Table 1 Advantages of Spark 3.3.1

Feature

Description

Native performance acceleration

Improved the performance of Spark query statements.

Metadata access performance improvement

Improved Spark's metadata access performance for handling big data and enhanced data processing efficiency.

Improving the performance of OBS Committer when writing small files

Improved the performance of Object Storage Service (OBS) when writing small files, improving data transfer efficiency.

Dynamic executor shuffle data optimization

Improved the stability of resource scaling and cleaned up Executors when shuffle files are no longer needed.

Merging small files

If a large number of small files are generated during SQL execution, job execution and table query will take a long time. In this case, you are advised to merge small files.

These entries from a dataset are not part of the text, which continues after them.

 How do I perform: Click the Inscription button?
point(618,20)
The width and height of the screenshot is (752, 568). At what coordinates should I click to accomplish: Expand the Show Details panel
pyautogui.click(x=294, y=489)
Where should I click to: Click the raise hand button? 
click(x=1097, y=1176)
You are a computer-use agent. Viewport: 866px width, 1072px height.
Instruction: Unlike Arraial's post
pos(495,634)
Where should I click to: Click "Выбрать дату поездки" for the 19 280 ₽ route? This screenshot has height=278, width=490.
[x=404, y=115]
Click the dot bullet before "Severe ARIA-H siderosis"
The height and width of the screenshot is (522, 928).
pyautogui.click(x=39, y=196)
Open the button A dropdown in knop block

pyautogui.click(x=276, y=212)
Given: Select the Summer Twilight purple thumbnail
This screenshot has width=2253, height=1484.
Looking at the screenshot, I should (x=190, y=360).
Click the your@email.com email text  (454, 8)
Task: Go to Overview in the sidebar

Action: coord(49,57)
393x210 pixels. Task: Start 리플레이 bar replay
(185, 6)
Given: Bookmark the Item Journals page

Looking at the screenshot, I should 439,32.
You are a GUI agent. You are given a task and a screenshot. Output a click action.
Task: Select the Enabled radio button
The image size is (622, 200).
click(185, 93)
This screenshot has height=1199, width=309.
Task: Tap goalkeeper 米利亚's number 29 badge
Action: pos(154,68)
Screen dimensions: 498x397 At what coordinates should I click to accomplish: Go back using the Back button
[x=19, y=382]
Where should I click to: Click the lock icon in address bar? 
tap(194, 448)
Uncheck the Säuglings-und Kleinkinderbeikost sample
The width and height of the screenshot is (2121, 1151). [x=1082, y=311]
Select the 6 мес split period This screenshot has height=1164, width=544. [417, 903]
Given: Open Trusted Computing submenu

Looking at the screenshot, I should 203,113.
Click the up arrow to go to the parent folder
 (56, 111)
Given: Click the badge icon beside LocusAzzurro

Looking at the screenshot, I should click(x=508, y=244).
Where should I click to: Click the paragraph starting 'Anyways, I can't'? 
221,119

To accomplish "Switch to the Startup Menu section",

Merge small files by referring to How Do I Merge Small Files?

Modifying column comments of non-partitioned or partitioned tables

You can modify the column comments of non-partitioned or partitioned tables.

Collecting statistics on the CPU usage of SQL jobs

You can view the total CPU used on the console.

Viewing Spark logs of container clusters

You need to view logs in the container.

Dynamic UDF loading (OBT)

The UDF takes effect without restarting the queue.

Supporting flame graphs on the Spark UI

Flame graphs can be created on the Spark UI.

Optimizing the query performance of the NOT IN statement for SQL jobs

The query performance of the NOT IN statement is improved.

Optimizing the query performance of the Multi-INSERT statement

The query performance of the Multi-INSERT statement is improved.